### WORK REQUEST:
Only a slice of the listing below is wanted. Retype the lines from the one containing "Where should I click to: Open Under" through the one containing "Given: Open Spotlight search magnifier icon", exactly, both ends included.

=== Section Start ===

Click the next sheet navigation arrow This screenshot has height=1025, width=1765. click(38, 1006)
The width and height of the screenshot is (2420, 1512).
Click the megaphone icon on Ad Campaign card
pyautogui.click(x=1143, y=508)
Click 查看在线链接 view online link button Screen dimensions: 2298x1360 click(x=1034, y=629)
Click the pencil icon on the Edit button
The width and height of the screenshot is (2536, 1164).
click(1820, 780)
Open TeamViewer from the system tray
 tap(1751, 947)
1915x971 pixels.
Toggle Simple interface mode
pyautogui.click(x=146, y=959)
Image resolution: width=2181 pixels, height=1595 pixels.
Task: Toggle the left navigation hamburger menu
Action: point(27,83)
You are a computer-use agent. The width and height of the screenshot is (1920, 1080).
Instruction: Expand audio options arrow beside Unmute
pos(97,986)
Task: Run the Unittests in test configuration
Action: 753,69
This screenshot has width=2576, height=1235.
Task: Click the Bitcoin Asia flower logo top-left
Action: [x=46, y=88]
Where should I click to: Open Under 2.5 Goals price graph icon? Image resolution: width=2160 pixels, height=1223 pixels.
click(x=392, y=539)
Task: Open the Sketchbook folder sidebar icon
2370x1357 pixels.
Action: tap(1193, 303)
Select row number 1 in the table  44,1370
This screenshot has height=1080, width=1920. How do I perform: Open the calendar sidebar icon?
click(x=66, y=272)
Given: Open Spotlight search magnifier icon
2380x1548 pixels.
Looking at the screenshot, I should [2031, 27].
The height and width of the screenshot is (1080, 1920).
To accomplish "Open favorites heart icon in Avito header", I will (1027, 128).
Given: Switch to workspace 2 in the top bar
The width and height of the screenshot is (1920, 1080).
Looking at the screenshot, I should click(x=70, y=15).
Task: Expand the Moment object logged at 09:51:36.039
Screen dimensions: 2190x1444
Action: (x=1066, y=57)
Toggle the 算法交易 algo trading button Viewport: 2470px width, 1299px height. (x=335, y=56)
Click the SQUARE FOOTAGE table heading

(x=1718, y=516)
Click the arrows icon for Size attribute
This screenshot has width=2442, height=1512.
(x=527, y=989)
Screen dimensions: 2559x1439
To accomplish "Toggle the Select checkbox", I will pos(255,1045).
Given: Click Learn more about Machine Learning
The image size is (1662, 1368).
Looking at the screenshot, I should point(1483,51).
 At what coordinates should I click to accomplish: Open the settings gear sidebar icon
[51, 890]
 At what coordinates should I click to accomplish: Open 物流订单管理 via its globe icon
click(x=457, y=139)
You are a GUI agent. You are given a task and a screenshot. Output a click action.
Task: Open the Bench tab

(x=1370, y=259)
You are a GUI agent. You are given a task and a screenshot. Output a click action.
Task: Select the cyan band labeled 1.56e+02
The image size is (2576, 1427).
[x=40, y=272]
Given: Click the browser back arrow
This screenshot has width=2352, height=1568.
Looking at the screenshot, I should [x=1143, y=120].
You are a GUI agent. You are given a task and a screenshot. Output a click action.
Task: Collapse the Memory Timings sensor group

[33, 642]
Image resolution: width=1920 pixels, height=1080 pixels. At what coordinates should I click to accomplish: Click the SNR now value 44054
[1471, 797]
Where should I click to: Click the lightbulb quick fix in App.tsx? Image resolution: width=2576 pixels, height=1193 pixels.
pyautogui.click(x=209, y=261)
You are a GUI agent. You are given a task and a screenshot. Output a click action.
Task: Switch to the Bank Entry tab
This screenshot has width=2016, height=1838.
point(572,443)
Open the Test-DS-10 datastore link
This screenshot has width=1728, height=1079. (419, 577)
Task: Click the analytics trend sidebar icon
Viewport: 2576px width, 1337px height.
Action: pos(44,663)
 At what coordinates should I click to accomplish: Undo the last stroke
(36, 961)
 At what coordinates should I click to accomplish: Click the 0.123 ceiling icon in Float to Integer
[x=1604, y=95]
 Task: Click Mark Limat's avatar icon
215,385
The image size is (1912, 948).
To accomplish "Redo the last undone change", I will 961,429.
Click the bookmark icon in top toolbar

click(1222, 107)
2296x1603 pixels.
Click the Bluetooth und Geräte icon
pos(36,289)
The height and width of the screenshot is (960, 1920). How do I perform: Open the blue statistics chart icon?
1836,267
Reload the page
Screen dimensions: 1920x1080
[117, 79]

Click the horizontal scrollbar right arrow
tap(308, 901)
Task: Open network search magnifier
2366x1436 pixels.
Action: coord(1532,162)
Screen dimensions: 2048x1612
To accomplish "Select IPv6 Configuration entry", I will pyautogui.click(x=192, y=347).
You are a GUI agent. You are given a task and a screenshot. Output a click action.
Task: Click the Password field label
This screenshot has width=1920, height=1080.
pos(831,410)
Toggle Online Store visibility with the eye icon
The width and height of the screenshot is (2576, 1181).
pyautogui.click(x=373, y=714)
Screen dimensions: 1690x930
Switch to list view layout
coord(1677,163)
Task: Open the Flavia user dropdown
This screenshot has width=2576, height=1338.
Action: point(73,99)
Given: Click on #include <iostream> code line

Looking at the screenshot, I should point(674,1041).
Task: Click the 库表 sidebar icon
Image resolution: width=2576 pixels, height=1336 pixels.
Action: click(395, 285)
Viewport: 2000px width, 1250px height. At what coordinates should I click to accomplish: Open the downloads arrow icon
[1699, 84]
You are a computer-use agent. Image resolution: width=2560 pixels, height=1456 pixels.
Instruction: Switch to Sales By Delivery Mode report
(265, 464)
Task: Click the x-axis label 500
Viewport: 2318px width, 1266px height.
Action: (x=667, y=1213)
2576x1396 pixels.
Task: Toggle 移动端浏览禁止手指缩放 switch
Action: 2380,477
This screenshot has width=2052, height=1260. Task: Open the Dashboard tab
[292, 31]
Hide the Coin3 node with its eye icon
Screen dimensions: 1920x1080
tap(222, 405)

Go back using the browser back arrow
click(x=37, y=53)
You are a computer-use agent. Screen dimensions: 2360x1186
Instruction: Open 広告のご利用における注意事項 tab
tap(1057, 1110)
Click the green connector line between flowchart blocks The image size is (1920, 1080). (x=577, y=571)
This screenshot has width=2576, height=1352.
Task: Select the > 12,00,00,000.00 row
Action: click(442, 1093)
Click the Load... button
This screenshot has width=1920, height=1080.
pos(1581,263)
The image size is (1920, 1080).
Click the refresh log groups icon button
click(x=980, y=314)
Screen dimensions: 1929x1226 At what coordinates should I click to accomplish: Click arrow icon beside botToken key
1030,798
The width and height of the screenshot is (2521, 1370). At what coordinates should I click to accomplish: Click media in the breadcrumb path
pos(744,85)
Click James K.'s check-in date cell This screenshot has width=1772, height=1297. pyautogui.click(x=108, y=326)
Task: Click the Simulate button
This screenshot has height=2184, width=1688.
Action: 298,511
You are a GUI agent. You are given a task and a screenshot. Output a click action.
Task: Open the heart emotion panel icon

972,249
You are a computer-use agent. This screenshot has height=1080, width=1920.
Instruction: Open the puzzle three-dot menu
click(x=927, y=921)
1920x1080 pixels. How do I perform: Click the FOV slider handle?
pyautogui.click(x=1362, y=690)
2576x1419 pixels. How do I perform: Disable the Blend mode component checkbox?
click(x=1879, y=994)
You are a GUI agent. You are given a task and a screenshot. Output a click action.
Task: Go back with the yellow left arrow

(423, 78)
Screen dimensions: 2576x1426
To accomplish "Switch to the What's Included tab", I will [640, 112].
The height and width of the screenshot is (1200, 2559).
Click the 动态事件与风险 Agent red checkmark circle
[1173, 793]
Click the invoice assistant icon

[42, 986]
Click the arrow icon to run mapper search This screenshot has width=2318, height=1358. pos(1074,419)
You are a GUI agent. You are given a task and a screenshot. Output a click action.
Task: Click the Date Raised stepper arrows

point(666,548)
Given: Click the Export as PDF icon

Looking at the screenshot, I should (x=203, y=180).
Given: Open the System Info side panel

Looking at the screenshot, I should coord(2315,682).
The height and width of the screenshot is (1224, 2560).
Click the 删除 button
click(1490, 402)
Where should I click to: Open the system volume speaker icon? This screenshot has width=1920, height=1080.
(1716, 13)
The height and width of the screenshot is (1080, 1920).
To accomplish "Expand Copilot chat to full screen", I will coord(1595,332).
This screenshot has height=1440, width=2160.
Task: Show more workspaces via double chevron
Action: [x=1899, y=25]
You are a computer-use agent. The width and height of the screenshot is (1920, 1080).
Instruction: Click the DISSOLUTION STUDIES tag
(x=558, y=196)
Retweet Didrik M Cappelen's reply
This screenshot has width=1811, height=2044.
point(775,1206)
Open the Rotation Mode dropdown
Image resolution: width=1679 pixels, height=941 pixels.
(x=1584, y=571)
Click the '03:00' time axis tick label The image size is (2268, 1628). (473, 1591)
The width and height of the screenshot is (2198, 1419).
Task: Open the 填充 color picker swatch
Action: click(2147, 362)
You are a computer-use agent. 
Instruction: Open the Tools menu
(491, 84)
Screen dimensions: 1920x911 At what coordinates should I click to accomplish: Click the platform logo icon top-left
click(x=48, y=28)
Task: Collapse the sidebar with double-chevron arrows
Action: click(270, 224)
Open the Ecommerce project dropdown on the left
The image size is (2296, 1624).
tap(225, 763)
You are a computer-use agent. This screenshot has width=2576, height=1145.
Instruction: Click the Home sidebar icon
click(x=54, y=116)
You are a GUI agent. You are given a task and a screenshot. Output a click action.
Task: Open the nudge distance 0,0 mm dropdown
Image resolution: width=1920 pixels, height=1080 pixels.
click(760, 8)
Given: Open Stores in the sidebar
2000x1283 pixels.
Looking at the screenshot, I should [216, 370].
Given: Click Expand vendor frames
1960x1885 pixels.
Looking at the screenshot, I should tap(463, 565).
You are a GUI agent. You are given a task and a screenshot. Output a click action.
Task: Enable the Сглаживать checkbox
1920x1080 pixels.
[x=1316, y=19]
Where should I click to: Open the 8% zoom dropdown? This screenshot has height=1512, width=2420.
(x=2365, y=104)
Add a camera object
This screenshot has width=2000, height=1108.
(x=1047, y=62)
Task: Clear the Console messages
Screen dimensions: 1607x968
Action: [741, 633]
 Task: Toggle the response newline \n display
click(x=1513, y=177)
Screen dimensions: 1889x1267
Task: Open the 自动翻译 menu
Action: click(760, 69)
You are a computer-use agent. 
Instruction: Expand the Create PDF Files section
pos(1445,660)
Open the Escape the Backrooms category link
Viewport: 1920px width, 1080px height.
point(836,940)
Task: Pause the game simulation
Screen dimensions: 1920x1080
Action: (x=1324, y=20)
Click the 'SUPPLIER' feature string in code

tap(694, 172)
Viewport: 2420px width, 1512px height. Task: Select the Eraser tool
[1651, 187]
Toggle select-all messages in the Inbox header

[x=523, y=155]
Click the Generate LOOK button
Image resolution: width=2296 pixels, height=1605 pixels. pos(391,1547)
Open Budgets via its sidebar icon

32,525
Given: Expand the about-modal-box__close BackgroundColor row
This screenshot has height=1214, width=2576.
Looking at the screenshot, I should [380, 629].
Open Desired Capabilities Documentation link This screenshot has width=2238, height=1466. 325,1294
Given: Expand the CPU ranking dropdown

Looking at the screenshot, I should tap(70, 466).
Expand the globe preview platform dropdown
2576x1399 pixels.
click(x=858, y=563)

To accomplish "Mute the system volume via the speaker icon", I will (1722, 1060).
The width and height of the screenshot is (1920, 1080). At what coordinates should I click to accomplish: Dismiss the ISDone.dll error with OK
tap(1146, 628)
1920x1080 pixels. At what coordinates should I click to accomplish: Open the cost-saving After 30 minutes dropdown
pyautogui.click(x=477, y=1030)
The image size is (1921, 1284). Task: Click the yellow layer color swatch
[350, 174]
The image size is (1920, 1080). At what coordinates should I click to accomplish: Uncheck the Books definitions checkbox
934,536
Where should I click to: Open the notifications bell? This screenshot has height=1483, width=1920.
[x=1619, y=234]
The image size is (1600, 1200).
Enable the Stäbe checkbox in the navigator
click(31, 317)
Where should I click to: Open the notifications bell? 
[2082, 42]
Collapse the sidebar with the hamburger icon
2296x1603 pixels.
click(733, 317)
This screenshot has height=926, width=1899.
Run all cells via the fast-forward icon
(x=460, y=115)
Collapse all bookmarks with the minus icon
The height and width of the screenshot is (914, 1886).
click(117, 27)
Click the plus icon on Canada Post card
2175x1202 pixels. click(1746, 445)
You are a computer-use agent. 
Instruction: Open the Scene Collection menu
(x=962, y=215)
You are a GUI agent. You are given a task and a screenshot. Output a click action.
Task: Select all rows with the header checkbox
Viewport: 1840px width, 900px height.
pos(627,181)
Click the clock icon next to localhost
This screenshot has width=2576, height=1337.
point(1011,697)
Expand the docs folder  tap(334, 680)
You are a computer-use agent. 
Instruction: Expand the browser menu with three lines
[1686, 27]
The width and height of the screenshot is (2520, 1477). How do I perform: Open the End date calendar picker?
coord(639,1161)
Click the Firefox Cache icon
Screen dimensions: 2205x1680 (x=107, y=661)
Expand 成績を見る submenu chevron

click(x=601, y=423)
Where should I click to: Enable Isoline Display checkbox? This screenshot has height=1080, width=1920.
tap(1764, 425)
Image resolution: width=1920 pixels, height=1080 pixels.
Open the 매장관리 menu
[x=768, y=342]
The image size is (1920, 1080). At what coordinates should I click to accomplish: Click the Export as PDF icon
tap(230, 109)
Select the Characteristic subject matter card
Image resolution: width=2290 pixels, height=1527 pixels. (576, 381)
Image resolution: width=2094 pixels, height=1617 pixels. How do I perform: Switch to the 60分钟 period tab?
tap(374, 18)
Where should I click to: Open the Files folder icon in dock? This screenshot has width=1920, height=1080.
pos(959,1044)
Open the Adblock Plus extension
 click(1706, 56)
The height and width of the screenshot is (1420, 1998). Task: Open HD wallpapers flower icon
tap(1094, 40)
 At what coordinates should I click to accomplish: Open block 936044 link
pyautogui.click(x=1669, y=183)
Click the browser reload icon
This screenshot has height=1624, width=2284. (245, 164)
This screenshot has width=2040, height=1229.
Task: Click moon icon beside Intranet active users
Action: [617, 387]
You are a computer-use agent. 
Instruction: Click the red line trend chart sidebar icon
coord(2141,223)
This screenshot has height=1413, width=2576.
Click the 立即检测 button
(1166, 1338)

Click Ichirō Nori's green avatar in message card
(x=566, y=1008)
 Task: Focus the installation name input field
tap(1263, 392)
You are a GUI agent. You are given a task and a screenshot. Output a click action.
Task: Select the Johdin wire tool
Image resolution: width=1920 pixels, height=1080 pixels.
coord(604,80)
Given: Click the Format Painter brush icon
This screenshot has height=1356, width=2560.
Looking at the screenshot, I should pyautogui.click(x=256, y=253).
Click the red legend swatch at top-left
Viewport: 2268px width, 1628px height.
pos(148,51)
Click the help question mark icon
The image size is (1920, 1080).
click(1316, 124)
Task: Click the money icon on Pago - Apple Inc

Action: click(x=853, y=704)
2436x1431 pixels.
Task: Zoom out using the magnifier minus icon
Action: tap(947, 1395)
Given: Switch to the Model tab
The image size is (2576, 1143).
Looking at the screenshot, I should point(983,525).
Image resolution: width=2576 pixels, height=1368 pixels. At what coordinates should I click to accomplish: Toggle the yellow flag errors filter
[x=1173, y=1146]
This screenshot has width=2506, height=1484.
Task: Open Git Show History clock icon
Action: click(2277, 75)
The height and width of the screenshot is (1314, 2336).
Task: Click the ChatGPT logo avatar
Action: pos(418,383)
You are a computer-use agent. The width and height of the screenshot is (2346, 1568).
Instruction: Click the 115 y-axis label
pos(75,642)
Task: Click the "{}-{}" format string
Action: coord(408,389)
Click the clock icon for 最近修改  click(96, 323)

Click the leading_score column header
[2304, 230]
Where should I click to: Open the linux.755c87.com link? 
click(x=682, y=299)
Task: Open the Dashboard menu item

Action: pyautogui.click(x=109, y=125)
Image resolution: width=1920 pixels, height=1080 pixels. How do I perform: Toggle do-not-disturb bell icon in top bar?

=== Section End ===

### TASK RESULT:
Where should I click to: Open Under 2.5 Goals price graph icon? Image resolution: width=2160 pixels, height=1223 pixels.
click(x=392, y=539)
Task: Open the Sketchbook folder sidebar icon
2370x1357 pixels.
Action: tap(1193, 303)
Select row number 1 in the table  44,1370
This screenshot has height=1080, width=1920. How do I perform: Open the calendar sidebar icon?
click(x=66, y=272)
Given: Open Spotlight search magnifier icon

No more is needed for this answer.